▶ [INSTRUCTIONS TO FOLLOW]:
What is needed is an exact reproduction of the listing, without its pictures.

***

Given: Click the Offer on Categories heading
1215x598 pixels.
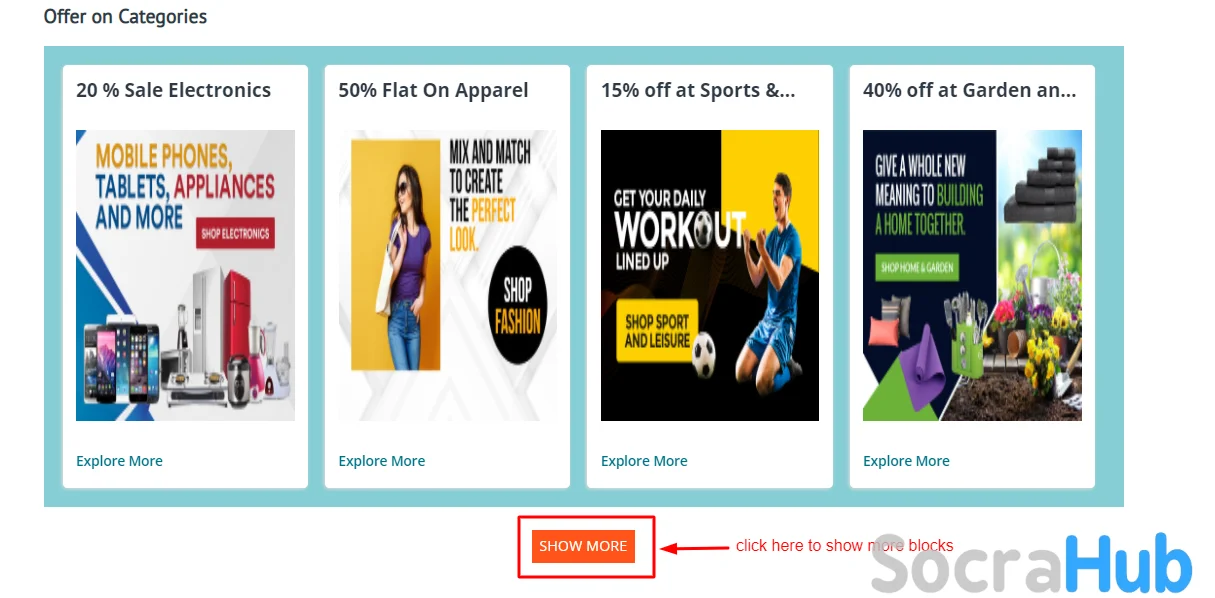Looking at the screenshot, I should click(125, 17).
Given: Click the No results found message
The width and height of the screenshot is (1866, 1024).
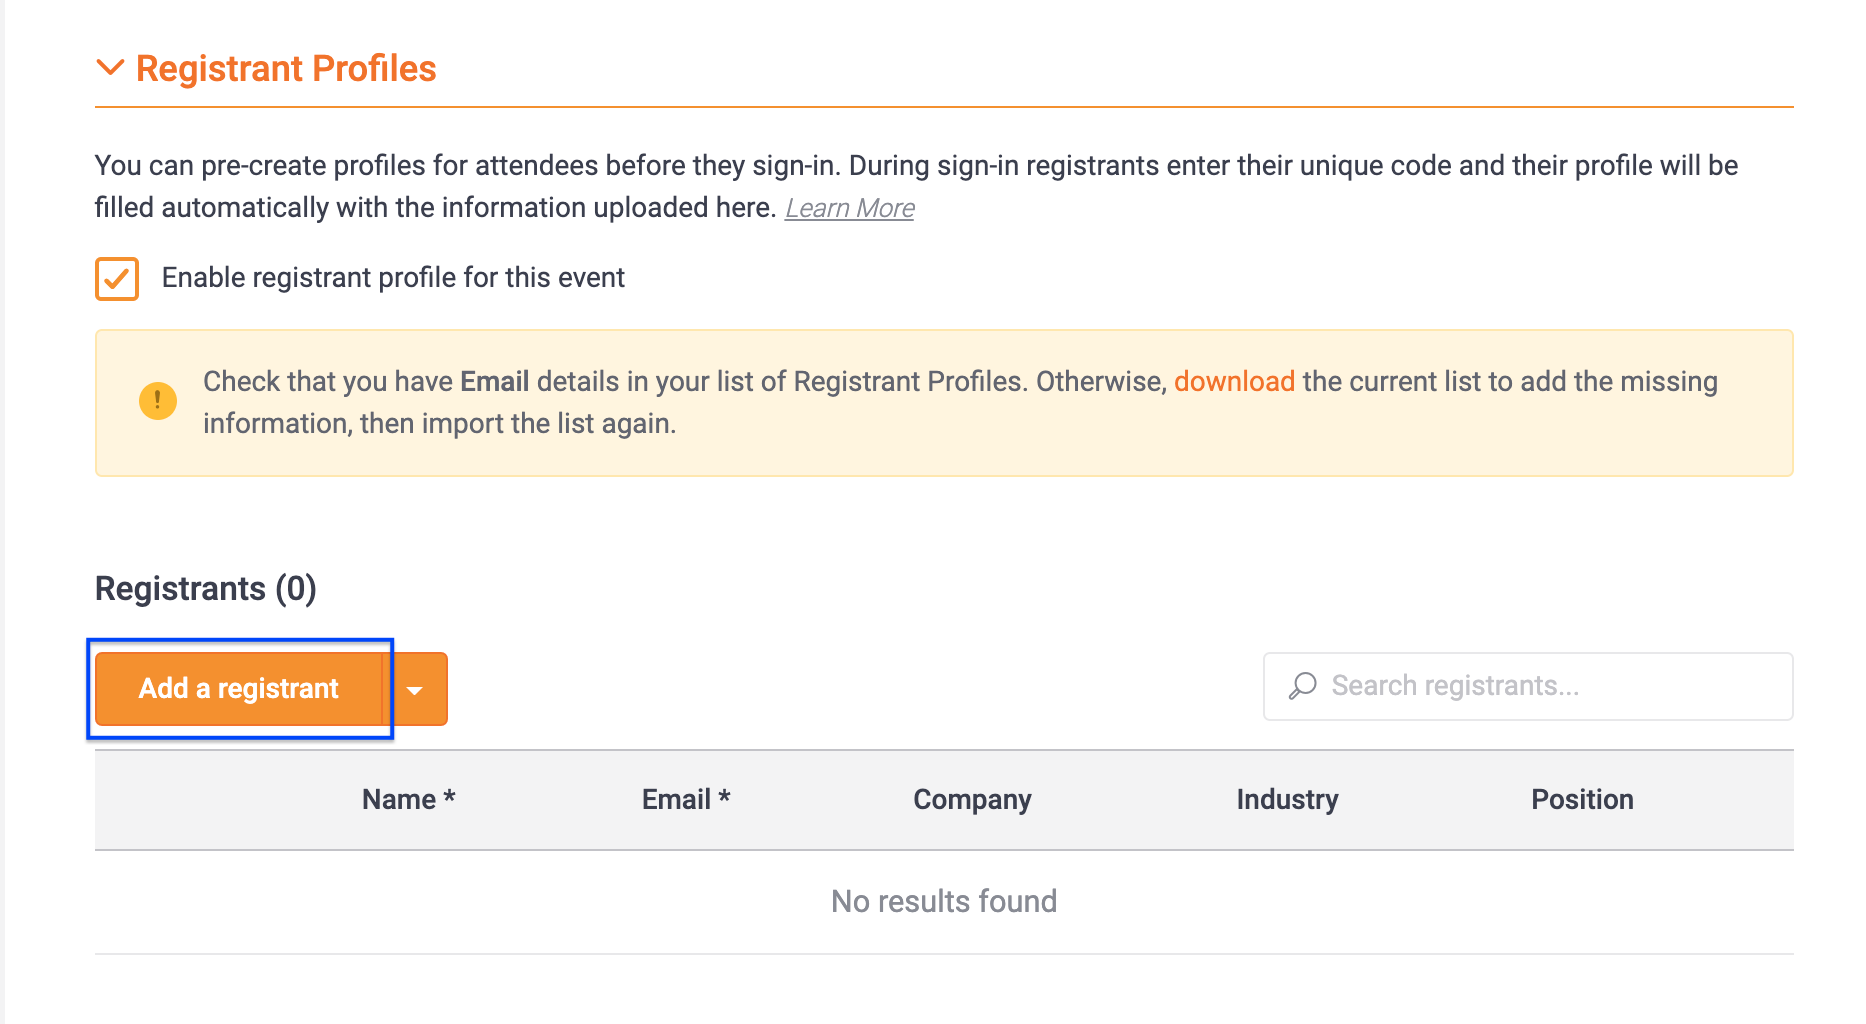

***

▶ [RESULT BELOW]:
Given: Click the Offer on Categories heading
1215x598 pixels.
Looking at the screenshot, I should click(125, 17).
Given: Click the No results found message
The width and height of the screenshot is (1866, 1024).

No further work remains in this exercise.